In order to elucidate the features that characterize successful single-trial coordination, we investigated kinematic differences between trials with successful coordination and trials with coordination failure (miscoordination). First, we assessed the statistical dependence between the two movement trajectories by computing the mutual information and the joint entropy over a normalized within-trial time course of the trajectories. We found higher joint entropy during the movement for trials with successful coordination compared to trials with coordination failure for the coordination game, stag hunt, and battle of sexes (P < 0.05 for each of the three games, Wilcoxon ranksum test on average joint entropy of sixth to eighth time point)—see Fig. 4a (upper panels). This suggests that the ensemble of successful coordination trajectories has more random variation. We also computed the mutual information between the two players over the same normalized time windows (Fig. 4b). At the beginning of the trial, the mutual information was close to zero in all games and increased only toward the end of the trial. However, in coordinated trials the final mutual information was elevated compared to the final mutual information in miscoordinated trials (P < 0.05 in each of the four games, Wilcoxon ranksum test). This means that the final positions in coordinated trials tend to cluster together, whereas the final positions in miscoordinated trials are more scattered. Accordingly, the two actors share more information at the end of trials with successful coordination.

Fig. 4
figure 4

a, b Joint entropy and mutual information between the distribution of positions of Player 1 and Player 2. All trajectories were discretized into 10 equidistant points and the positions of these points were categorized (see “Methods” for details). The average over coordinated trajectories is shown in blue and the average over miscoordinated trajectories is shown in green. During the movement, the joint entropy is increased for coordinated solutions in the coordination, stag hunt, and battle of sexes game.

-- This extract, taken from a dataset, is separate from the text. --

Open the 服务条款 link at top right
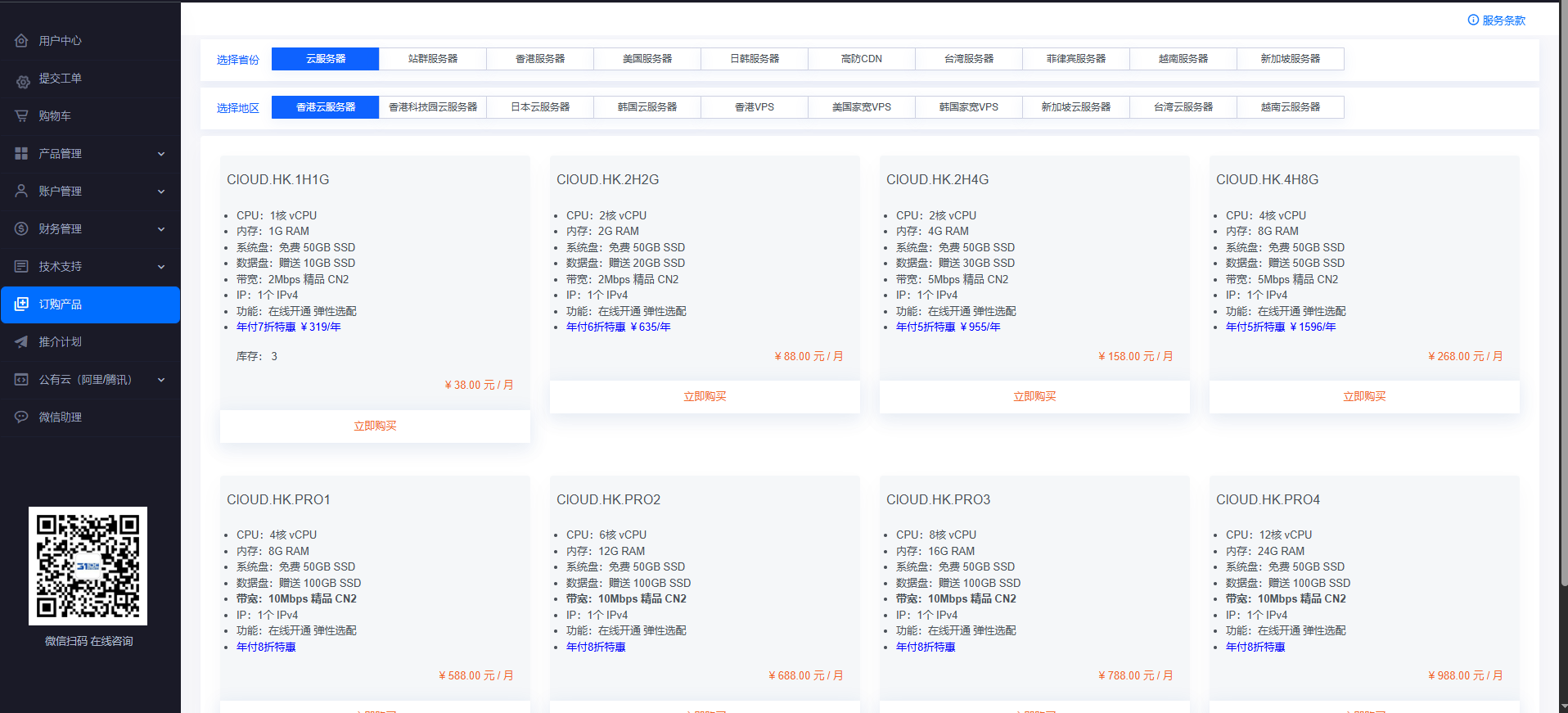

The mutual information between the two players is always elevated at the end of the movement for all games compared to miscoordinated trials. c, d Dependence of coordination probability on initial positions of Player 1 and Player 2. For initial positions close to the corners of the workspace, the coordination probability at the end of the trial is increased. The error bars in (d) are obtained through bootstrapping

Since the pure Nash equilibria can be considered as attractors in the payoff landscape, it is reasonable to expect that the initial position has an influence on the probability of reaching a particular Nash equilibrium, depending on whether the initial point is in the basin of attraction or not. We therefore examined the effect of the initial configuration on the probability of coordination success at the end of the movements. Figure 4c shows a histogram of the probability of successful coordination depending on the initial positions of the players. In particular, it can be seen that initial positions that are close to the pure Nash equilibria lead to an increased probability of coordination success at the end of the movements (Fig. 4d). Independent of the starting position, coordination success at the end of the movement is always greater than chance level. However, successful coordination is more likely to occur when players accidentally start out in favorable positions.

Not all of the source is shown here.